▶ TASK DESCRIPTION
Out of the entries that follow, copy each line containing "computer".

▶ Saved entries
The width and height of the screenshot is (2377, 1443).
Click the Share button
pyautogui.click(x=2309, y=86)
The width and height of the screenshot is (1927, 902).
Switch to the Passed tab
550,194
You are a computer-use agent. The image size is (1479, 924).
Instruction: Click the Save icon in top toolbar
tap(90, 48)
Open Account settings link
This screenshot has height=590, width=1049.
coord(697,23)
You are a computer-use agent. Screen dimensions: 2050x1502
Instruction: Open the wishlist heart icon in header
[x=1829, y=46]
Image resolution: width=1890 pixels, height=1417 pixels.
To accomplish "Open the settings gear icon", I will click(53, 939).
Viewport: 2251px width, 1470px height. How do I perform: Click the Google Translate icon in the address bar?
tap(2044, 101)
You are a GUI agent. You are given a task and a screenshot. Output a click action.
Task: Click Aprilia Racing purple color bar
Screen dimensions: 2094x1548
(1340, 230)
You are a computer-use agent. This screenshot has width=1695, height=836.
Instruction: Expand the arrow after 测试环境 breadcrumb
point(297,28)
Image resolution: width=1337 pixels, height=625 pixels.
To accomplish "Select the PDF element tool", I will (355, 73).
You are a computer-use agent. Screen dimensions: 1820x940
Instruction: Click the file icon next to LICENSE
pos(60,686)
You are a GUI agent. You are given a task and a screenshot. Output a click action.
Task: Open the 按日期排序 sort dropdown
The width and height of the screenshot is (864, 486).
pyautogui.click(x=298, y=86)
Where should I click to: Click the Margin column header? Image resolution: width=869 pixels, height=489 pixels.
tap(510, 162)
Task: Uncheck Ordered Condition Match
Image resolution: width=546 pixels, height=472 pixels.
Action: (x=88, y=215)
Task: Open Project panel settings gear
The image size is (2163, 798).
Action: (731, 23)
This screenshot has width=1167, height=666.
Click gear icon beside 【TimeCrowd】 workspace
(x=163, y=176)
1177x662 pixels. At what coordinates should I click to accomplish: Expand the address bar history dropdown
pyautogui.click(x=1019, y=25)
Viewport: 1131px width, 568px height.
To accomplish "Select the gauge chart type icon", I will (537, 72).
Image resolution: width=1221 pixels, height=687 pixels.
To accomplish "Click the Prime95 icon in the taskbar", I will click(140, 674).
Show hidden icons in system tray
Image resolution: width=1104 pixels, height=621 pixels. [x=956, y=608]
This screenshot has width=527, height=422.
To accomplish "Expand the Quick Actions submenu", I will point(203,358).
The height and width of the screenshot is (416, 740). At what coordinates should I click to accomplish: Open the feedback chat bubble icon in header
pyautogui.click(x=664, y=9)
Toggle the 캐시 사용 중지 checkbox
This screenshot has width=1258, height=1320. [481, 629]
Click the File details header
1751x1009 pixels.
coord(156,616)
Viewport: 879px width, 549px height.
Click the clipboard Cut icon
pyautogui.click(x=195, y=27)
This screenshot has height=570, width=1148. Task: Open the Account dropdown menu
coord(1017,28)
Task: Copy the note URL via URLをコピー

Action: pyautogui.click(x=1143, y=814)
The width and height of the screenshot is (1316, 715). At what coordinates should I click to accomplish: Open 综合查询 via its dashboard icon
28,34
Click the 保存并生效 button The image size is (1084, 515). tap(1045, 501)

▶ ANSWER TO THE EXERCISE
You are a computer-use agent. The image size is (1479, 924).
You are a computer-use agent. Screen dimensions: 2050x1502
You are a computer-use agent. This screenshot has width=1695, height=836.
You are a computer-use agent. Screen dimensions: 1820x940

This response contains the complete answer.